In Scotland it is customary to meet the loss of any influential players with an expletive or two, with the assertion that solace can be found from the fact such Scots are desirable seen as scant consolation. But in Scotland this can also be seen as an opportunity; a seed from which fresh prospects can grow.
The system in the North is strobile, with any sapling players fighting for the chance to be swept up and whirled to the top, where there are fewer spots to take up. Players like Richie Gray, Duncan Weir and Stuart Hogg can grow, but that is with deliberate individual attention. Below those two lonely pro sides in Edinburgh and Glasgow there are few other places to go.
In Wales it could be argued that any squabble between partially autonomous clubs and their home union is the greatest shame of all. Away from the clear failings of parties to agree on a system to free up funding for the regions and agree centralised contracts, though, what sticks out to a northerner or two is that there is a mismanagement of four wonderful resources.
When a Scottish player leaves home, there is a hole that some starving, driven youngster could fill. He may have waited years. When this happens in Wales, suddenly there is a need to produce a great deal more players. They are forced to try to nurture promise gently but firmly very early on. In a perverse way this is a fantastic state to be in – the country just needs to ensure that the regions can do so with a well-backed position of power rather than from an assumed second tier.
However, is keeping players the greatest concern for Welsh rugby?
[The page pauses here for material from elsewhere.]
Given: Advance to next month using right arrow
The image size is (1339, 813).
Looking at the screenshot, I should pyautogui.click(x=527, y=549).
As someone who has seen representation in Scotland culled to two teams and who has only ever seen a dogfight to secure funding for promise, I would suggest that ensuring the long-term future of four regions is the greatest mission for the establishment.
Of course, that comes with investment. A splash here, an injection there. Suddenly it all grows, pushing out to develop other aspects of an ailing domestic game.
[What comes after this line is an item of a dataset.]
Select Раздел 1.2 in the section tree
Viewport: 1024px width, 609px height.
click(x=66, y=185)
Back to the arguments: Welsh fans are lucky and there is a discussion to be had.
Where there is a forum and well-broadcast grumblings, there is a platform on which to shake across and achieve compromise. In Scotland the two pro sides are held at gunpoint, metaphorically, of course, by their union, forced to relinquish internationals whenever shouted for and unable to dictate budgets or even truly decide the shape of management without some degree of meddling.
This is not to say there is a workhouse movement over Hadrian’s Wall, with players flogged as slop drips grotesquely from their grimacing maws. Things are pretty rosy as is, with chirping, smiling players forgetting the tax demanded by their overlords because, well, the game is on an upward trajectory of sorts.
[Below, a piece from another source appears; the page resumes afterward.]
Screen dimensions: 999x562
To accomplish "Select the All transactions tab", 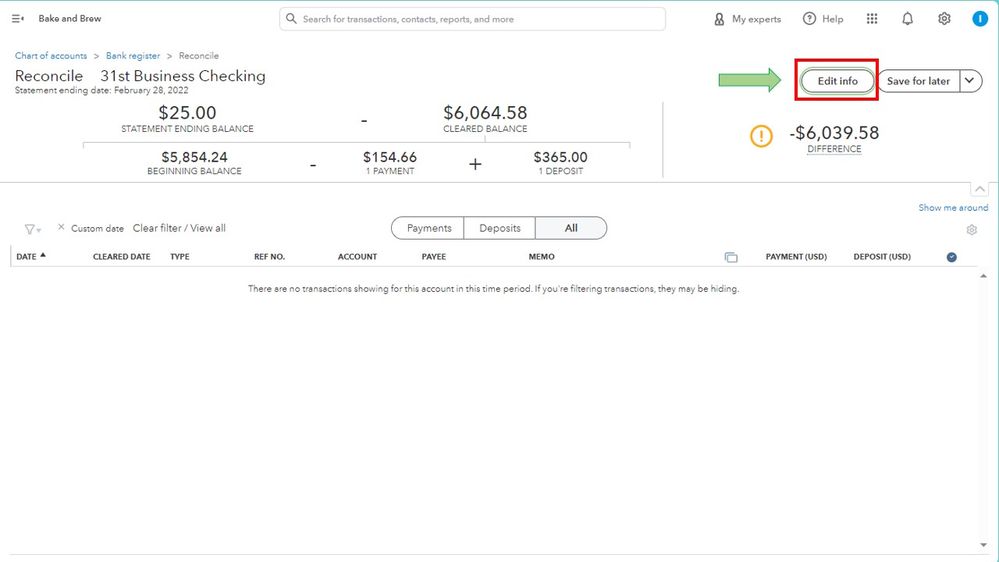I will 571,228.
In Wales, the rude health of the national side masks nothing. And so the picketing begins.
Here’s hoping that compromise can be reached. The regions have been characterised as underdogs and us spectators are baying for their regeneration. We all covet success stories and a Welsh region is due one. However, sympathy can only stretch so far before a hand meets a head with a slap and some outsider has to point out that it is well within the means of the nation to sort all of this out.
As for George North, despite a flurry of activity behind closed doors, he is off for a new challenge in the Shires and only he can say how compliant he has been to that change. If there’s to be any silver lining, it may be that such an episode may force change in the Principality.
Mind you, Scotland do not boast the same embarrassment of riches. The great disaster would be if, in a few years’ time, neither did Wales.